▸ **WHAT IS BEING ASKED**:
The entries follow. Copy every line in which "agent" appears.

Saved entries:
------------

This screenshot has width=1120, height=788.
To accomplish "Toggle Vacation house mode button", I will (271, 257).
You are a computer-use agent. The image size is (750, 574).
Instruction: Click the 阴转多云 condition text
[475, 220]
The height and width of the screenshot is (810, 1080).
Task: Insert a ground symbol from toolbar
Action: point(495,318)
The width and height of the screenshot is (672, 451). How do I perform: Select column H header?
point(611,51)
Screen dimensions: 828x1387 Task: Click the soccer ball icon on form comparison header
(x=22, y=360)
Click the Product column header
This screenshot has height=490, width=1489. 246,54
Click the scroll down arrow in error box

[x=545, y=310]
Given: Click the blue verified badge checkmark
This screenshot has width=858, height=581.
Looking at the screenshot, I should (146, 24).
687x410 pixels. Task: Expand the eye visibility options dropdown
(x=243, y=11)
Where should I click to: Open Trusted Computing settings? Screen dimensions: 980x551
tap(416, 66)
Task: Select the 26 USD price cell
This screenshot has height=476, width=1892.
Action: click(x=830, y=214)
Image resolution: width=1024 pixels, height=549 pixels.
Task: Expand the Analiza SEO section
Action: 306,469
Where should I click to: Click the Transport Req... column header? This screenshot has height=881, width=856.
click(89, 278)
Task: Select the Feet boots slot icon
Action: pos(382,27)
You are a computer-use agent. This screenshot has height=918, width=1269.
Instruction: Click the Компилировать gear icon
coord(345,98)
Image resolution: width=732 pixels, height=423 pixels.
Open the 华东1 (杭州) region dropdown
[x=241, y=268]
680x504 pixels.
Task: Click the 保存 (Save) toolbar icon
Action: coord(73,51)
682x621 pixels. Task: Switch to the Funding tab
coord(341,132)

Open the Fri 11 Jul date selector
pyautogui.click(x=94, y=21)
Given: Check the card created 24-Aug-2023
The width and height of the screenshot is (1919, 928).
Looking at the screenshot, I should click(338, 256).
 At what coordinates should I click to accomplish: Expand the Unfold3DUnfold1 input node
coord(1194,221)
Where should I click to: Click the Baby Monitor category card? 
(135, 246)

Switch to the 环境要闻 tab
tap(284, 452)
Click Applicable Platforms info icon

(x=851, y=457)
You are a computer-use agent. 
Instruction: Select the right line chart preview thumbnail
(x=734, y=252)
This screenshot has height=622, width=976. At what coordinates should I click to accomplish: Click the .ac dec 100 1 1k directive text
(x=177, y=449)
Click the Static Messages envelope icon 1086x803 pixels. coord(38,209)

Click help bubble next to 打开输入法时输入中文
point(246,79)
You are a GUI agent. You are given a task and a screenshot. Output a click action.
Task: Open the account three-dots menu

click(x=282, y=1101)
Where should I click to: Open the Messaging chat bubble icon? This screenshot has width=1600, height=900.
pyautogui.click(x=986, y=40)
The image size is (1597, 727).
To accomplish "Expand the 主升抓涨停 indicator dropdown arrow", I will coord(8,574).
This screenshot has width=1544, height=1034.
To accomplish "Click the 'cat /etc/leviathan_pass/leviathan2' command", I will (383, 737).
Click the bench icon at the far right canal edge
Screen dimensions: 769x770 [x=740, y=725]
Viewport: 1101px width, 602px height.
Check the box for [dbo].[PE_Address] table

------------

▸ **REPLY**:
You are a computer-use agent. The image size is (750, 574).
You are a computer-use agent. This screenshot has height=918, width=1269.
You are a computer-use agent. 
You are a GUI agent. You are given a task and a screenshot. Output a click action.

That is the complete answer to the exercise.